Anyway, the officers in charge of dispatching the conscripts wanted to send me to the Cognac’s pilot training school (big air base at Cognac at the time, which doubled as a training base too, at the time it was very big anyhow, now with the many cutbacks it’s probably much smaller) as I was a qualified teacher of English (trainee pilots in France receive intensive training in English, so they told me anyway). But I wasn’t interested as I wanted to stay in Orléans for various reasons (I was at the air base there, just outside Orléans) mainly because I had the option of sharing a flat with mates in the pleasant city centre, and I preferred to stay close to Paris.
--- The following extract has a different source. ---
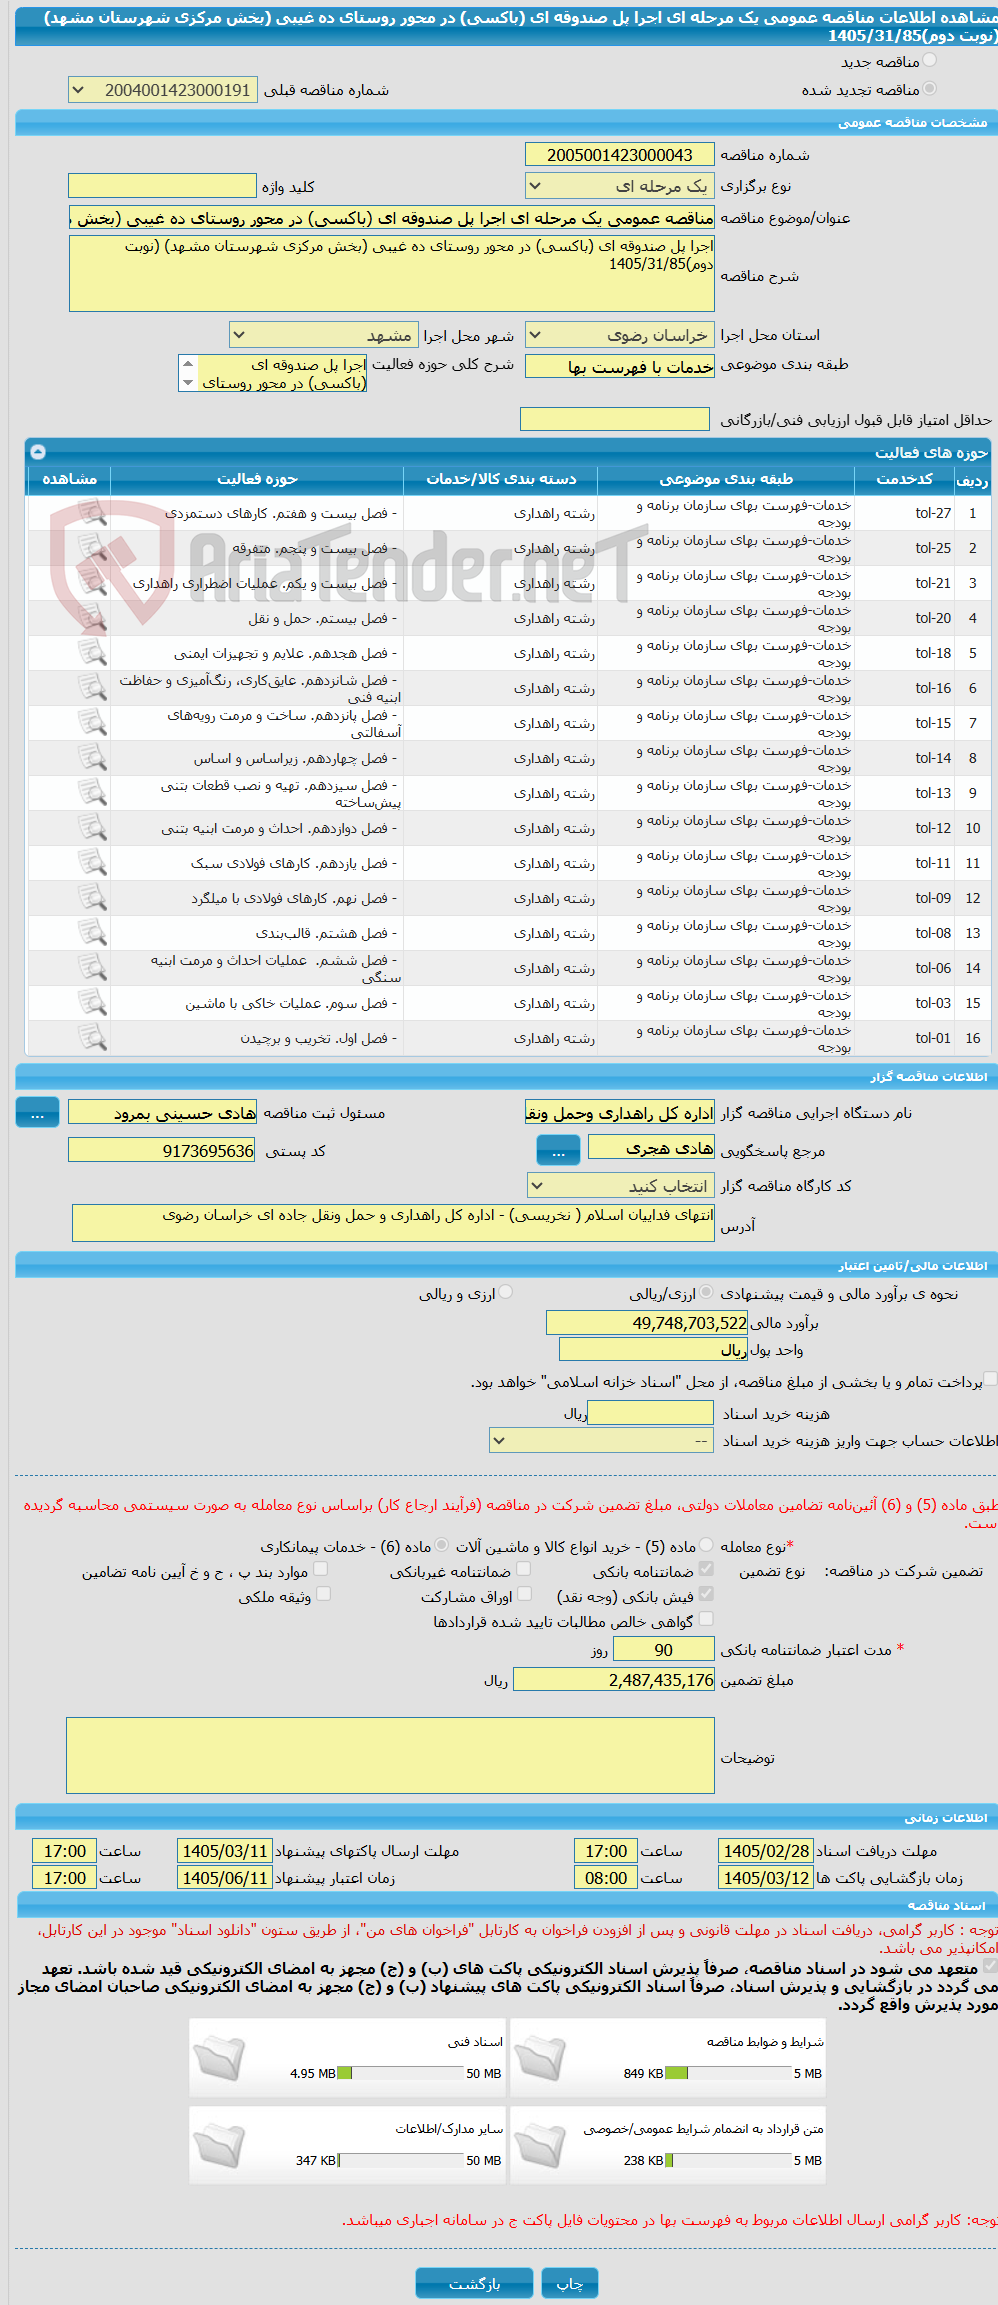Click the توضیحات text area

pos(391,1756)
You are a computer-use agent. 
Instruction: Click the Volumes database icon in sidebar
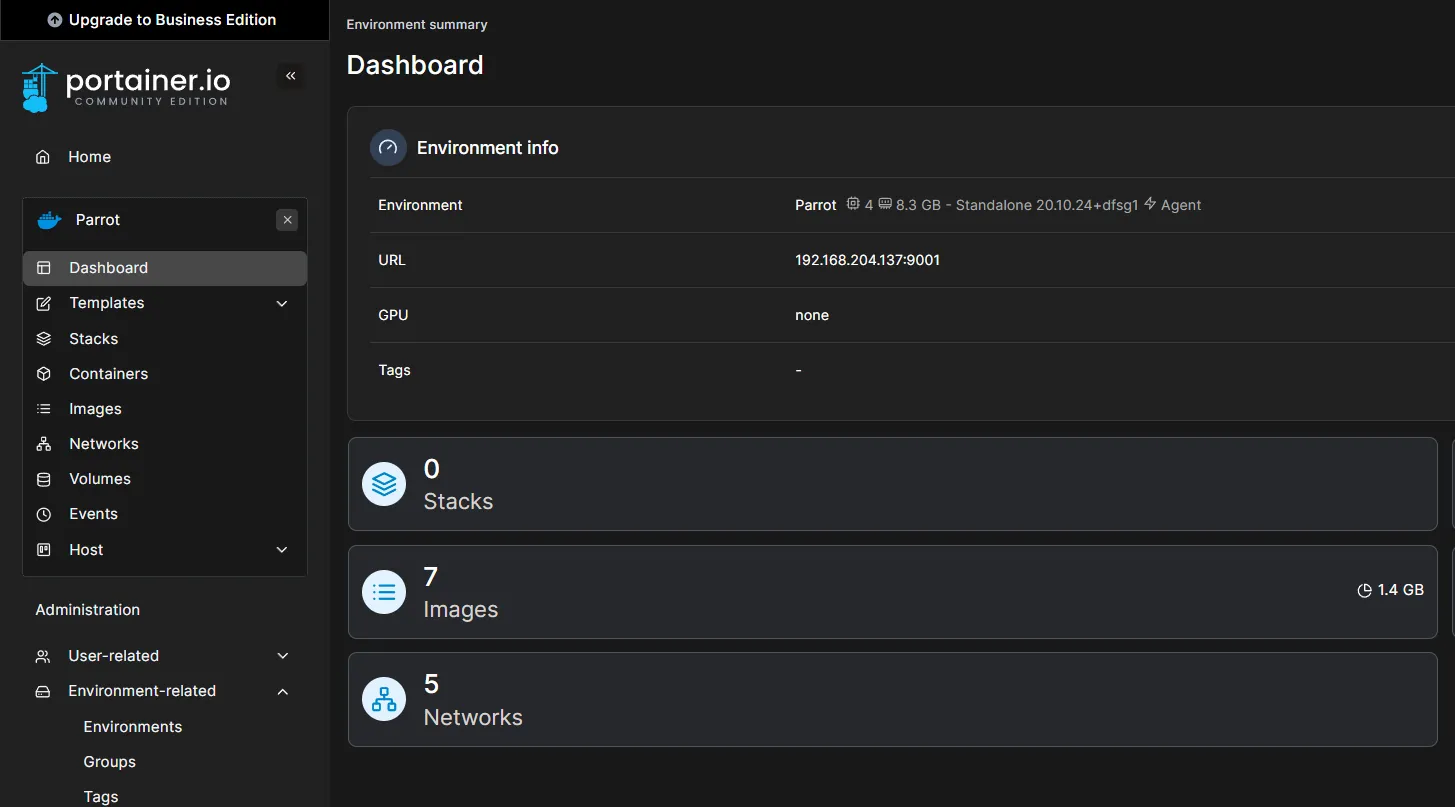[x=44, y=479]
I soon rued my decision to turn down the plum and seemingly interesting Cognac posting as after my classes I was dispatched to a grim section of an on-site warehouse/stockroom where I was part of a team in charge of dealing with the aircraft part orders coming from the mechanics’ workshops, hangars and what have you (there were all type of flying things on that big base, fighter jets obvs. but also choppers, big transport planes such as Transalls etc.). OK, not exactly my dream conscript job I thought…
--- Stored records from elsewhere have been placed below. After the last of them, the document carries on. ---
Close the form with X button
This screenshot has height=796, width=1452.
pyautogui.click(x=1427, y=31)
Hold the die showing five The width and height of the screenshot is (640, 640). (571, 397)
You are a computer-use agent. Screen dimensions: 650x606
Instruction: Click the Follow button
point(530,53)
The job was very laidback. One member of our small team, a farm labourer, was functionally illiterate and I spent part of my time helping him with his literacy. He did sod all, I think on average he handled about 5 orders a day… The trouble is that it was neither interesting nor actually that easy, with 100s of 1000s of stock references, some very similar and so on. Luckily it wasn’t Amazon, we weren’t timed, we didn’t have to run like blue-arsed flies with a scan gun and there was no supervisor or “personal digital manager” yelling at us through a loud speaker to shift our arses into gear.
All conscripts in the team, except for the boss, the “juteux” (the adjudant-chef, sergeant major I believe in the UK ranking system), a veeeeery laidback juteux. So laidback that I never actually saw him doing any work apart from shuffling bits of paper and spending an inordinate amount of time on the blower, mostly laughing his head off. He was mainly to be found at the MESS or in the other on-site bars, where he had perfected his babyfoot skills to a remarkable degree.
It wasn’t exactly taxing for us either, lots of breaks (shockingly low productivity!) but what got my goat in the end is that it was excruciatingly boring and I really regretted my decision not to have gone to Cognac just to be able to have a civilian’s life in Orléans city centre, as after your Classes as a conscript you don’t have to stay on the air base, they couldn’t accommodate everybody anyway. 40 hrs a week for 400 Francs (£40) a month to count nuts, washers, flaps, bits of dashboards, metres of Velcro etc. sorry but non merci, très peu pour moi.
I could completely see the relevance of the Classes and indeed I personally enjoyed the Classes on the whole, but not of the post-Classes period. What “patriotic” point is there being a cook in the canteen for 10 months for barely £10 a week? For most conscripts, there was nowt patriotic about the military service in the post-Classes period, the 250,000 young men doing the military service each year were just cheap labour servicing the armed forces’ needs and that’s about it.
Luckily, our very sympathetic family GP help me to get myself discharged after three months (he wrote a letter to the military authorities). It wasn’t that hard to be discharged TBH, you just had to be determined, have a plausible story and stick to it. I simply threatened to commit suicide supposedly because my (non existent) long-term girlf’ had left me for my best friend. They immediately sent me “en observation” to a rather pleasant military hospital in Versailles, overlooking the Palace as it were! There I saw a couple of sympathetic shrinks (at the hospital, not the Palace…) and reiterated to them my dark thoughts. I even managed to break down, I was bloody determined to be discharged! They didn’t tend to fuck about with suicide threats, esp. if it appeared half convincing, so they signed me off as “P4” after barely a week, off you go, on your bike. I was absolutely delighted and air-kissed very puzzled-looking tourists outside the Palace as I left the military hospital on my way to the railway station.
P4, indicateur d’aptitude psychiatrique à l’engagement militaire de niveau 4 dans le cadre du SIGYCOP. Ce coefficient indique la présence actuelle et prolongée de troubles de la personnalité et de l’adaptation définitivement incompatibles avec la poursuite du service militaire.